In urethane anesthetized rats one hour after lowering the systolic blood pressure to 70–75 mmHg by withdrawing 3–4 ml of blood, Fos immunoreactivity (Fos-IR), confined to the cell nucleus, was detected bilaterally in numerous cells of the nucleus of the solitary tract (NTS) and ventrolateral medulla (VLM). A few Fos-IR neurons were observed in the lateral reticular nucleus, dorsal medullary reticular nucleus, spinal trigeminal nucleus, medial inferior olive, interfasciculus hypoglossi and paramedian rostral medulla. In sham-operated animals, a much smaller number of Fos-IR neurons were scattered in the NTS, VLM and other nuclei mentioned above.

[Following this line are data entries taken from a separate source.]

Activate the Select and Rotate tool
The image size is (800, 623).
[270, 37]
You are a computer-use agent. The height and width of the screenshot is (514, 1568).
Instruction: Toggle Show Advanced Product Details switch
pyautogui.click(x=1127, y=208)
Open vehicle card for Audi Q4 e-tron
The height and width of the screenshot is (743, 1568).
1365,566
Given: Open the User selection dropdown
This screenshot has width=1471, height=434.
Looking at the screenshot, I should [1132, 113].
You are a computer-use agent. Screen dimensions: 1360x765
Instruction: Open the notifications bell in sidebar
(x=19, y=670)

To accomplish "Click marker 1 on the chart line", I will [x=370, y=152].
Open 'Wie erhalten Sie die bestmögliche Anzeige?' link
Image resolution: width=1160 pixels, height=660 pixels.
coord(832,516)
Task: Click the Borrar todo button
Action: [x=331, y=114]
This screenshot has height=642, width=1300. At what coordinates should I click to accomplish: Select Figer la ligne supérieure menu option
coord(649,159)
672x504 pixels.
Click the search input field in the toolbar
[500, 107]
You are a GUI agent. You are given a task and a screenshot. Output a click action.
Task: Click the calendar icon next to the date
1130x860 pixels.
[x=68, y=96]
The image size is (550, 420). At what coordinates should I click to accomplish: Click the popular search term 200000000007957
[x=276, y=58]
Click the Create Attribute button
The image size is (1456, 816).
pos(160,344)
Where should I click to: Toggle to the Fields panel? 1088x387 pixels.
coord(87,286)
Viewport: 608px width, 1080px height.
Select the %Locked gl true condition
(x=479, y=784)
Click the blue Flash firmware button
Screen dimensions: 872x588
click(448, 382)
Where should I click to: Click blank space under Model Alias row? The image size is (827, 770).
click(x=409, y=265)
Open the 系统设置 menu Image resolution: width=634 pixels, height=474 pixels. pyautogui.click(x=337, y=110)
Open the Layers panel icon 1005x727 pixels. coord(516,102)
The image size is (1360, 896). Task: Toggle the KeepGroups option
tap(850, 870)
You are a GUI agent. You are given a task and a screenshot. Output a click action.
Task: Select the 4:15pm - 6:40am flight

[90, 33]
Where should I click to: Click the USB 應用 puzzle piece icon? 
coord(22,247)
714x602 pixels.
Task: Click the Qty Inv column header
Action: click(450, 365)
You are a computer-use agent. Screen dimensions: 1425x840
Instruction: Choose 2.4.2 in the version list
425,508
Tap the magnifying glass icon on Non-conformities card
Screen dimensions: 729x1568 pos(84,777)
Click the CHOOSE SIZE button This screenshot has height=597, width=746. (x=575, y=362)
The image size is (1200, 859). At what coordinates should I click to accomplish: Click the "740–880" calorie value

Double labeling with antisera to tyrosine-hydroxylase (TH) andphenylethanolamine- N-methyltransferase (PNMT) showed that 60% of TH-positive neurons in the NTS contained Fos-IR, and 70–80% of TH-positive neurons in the caudal VLM and 50–60% of PNMT-positive neurons in the rostral VLM expressed Fos-IR. Only a few TH- or PNMT-positive neurons in the C2, C3 (paramedian rostral medulla) areas and within the medial longitudinal fasciculus were Fos-IR. About 40% of PNMT/Fos-IR neurons in the rostral VLM contained the retrograde tracer fluorogold, which was injected (< 1 μl) into the white matter dorsolateral to the intermediolateral cell column of T2-T3 segments 2 to 3 days prior to hemorrhagic experiments. Very few TH-positive neurons in the caudal VLM contained fluorogold. Finally, clusters of Fos-IR neurons, which also labeled with antisera to choline acetyltransferase, were detected in the intermediolateral cell column of the spinal cord. The results indicate that during hemorrhage aminergic neurons in the caudal and rostral VLM and in the NTS are activated insofar as c- fos expression is concerned. As a corollary, the monoaminergic neurons in the medulla constitute an essential component in the ascending as well as descending reflex pathway involved in the adjustment of cardiovascular dynamics during hemorrhage.